Ulva posting in A modernist garden community
As a first entry concerning this project this is massive. It's mainly because this is a short project (stretching over 2½ weeks) and I have been working rather fast. On to the project!

The task has been to find a suiting solution for a yard belonging to a tenant owners' society in central Lund. At present it's dominated by a massive common beech placed in the centre of the yard. Underneath the beech there's something growing that's supposed to be a lawn.

The housing complex is on the east side of the yard. The architecture is typical for its time; it was build in the early 1930's and is mostly modernist with some classicism influences still lingering.

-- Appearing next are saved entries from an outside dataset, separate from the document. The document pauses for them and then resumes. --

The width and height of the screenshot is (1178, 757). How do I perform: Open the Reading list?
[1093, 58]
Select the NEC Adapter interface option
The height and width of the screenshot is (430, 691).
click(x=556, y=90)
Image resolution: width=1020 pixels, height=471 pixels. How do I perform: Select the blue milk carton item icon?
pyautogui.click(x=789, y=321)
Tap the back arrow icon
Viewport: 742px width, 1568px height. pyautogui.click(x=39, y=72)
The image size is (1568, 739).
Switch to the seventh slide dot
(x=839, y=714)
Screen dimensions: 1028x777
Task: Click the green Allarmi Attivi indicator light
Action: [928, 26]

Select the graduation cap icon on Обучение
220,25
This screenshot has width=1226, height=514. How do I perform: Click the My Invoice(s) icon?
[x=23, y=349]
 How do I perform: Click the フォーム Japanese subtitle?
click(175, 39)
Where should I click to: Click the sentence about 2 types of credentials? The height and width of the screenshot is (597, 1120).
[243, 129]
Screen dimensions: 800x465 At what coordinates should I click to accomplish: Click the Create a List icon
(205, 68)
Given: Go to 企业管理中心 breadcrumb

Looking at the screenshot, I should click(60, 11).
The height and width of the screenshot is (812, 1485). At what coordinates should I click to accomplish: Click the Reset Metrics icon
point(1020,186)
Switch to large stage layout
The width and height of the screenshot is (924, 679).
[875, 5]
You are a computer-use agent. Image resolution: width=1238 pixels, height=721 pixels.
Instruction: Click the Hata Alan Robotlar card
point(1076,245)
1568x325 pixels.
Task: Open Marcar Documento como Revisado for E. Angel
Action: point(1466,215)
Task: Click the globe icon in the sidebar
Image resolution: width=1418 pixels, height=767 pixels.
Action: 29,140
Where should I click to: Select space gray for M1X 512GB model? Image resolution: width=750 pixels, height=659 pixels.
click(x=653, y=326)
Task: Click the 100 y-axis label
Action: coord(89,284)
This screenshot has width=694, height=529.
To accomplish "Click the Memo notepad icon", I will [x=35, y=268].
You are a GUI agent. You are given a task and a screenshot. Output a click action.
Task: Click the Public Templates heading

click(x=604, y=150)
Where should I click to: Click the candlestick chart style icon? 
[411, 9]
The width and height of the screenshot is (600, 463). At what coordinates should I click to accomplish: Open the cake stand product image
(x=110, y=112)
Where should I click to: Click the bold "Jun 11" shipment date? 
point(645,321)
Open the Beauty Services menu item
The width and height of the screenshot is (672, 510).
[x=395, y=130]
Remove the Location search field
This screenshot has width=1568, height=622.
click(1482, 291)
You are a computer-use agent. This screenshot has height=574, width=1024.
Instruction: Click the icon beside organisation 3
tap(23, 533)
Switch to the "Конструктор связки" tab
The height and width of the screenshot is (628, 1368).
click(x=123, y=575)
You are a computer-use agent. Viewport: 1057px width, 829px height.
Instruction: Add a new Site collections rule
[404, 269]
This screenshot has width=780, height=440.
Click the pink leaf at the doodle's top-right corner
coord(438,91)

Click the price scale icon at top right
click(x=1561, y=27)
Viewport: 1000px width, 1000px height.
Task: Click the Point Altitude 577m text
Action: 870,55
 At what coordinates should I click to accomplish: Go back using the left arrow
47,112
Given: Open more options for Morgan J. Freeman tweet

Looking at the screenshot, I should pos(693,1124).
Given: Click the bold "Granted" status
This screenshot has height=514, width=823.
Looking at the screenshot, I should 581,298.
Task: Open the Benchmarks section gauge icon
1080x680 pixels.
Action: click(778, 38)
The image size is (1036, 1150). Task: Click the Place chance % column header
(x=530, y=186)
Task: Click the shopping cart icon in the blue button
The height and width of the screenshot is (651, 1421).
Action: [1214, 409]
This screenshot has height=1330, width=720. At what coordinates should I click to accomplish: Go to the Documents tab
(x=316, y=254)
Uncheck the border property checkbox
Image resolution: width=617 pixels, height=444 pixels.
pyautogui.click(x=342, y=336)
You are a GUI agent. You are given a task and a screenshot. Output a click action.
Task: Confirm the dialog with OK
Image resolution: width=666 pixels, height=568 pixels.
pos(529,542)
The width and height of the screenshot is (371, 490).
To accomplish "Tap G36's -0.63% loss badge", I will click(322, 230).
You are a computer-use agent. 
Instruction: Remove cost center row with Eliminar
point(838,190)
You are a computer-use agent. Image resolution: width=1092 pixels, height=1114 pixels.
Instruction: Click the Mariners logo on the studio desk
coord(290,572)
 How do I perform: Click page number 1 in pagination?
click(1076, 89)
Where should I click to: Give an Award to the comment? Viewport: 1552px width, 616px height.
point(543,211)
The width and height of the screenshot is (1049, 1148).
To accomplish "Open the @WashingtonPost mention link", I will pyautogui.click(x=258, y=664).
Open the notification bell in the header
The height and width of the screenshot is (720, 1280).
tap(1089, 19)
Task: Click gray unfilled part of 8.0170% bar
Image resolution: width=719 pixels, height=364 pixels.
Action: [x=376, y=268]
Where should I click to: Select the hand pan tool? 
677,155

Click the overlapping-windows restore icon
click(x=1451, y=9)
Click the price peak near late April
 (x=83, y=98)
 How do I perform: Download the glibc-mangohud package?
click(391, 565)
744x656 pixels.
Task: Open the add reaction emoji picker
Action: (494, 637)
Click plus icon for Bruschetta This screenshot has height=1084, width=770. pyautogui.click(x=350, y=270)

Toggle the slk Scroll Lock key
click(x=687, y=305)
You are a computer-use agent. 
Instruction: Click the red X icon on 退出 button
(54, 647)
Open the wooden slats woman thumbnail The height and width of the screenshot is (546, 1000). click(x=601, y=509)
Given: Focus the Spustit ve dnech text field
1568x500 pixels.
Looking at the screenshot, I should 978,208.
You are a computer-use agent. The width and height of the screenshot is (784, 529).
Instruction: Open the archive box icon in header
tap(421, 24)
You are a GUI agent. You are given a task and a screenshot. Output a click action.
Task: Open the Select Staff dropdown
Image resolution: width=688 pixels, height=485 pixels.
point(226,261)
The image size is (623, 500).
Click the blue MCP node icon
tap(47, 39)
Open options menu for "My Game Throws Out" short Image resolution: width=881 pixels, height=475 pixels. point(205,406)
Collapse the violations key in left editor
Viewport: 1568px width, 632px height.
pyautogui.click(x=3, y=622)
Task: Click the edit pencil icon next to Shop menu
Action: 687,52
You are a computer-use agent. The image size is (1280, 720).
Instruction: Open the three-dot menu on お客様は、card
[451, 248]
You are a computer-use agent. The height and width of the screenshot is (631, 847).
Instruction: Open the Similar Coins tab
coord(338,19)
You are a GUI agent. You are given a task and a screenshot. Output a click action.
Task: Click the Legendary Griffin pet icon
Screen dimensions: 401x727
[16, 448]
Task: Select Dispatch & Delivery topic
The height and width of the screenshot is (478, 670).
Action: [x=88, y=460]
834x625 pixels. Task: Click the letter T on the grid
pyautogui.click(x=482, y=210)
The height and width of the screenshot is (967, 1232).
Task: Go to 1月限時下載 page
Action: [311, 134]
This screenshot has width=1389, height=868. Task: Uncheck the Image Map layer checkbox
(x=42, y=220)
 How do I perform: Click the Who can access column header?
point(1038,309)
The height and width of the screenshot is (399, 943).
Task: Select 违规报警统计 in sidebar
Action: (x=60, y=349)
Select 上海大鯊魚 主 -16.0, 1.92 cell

The façade consists of brown bricks and the carpentry has a dark mossy colour.

Opposite the house, to the west, there's a wall where three lindens stand. Underneath there's a rather wide flowerbed planted with woodland perennials. They are however not doing well due to the drought and darkness the large trees creates.

To the south there's a bicycle stand along the wall and also a compost corner. Between these there's a sitting area with a grill space. Towards the north there's a stretch of lawn where a large clothesline is hogging most of the space. Here there's a rather high but a thinly leafed hornbeam hedge marking the end of the yard. There's also a sitting area in Northwest.

Along the house there's a couple of trellises mounted on the wall were some climbers are trying to hang on for dear life.

Among the people living here there are several things that could create conflicts and schisms. One is the beech and whether it should be taken down or not. The other thing is what this may cost. There are two phalanges here. Those who want the tree gone (mostly people living with it virtually on top of them) and those who wants it to stay (those who have flats not directly in the shade of the tree).

Generally it can be said that those who want the tree to be gone are also those who have accepted that this project, creating a whole new garden, will come with a price tag. They are also the ones that can separate private economy from business economy and rationally can think around the concept of cost and expenses.

Those who wishes the tree to stay don't want anything to cost and actually don't understand that the society has a rather good economy and the cost for this change is to be seen as investing for the future and that the cost can be spread over several years, just like any other refurbishment needed.

When I had listened to peoples wishes I listed the key words:


  • new sitting area
  • making the space feel less like a cathedral
  • something for everyone
  • an orangery
  • natural materials
  • period
  • light
  • having light and shade creating interesting effects
  • something that catches the eye
  • art
  • water

I decided to take down the beech tree. People want trees but this one had outgrown the space and was already creating problems. I decided to spare the linden trees though as a screen towards the neighbouring yard to the west.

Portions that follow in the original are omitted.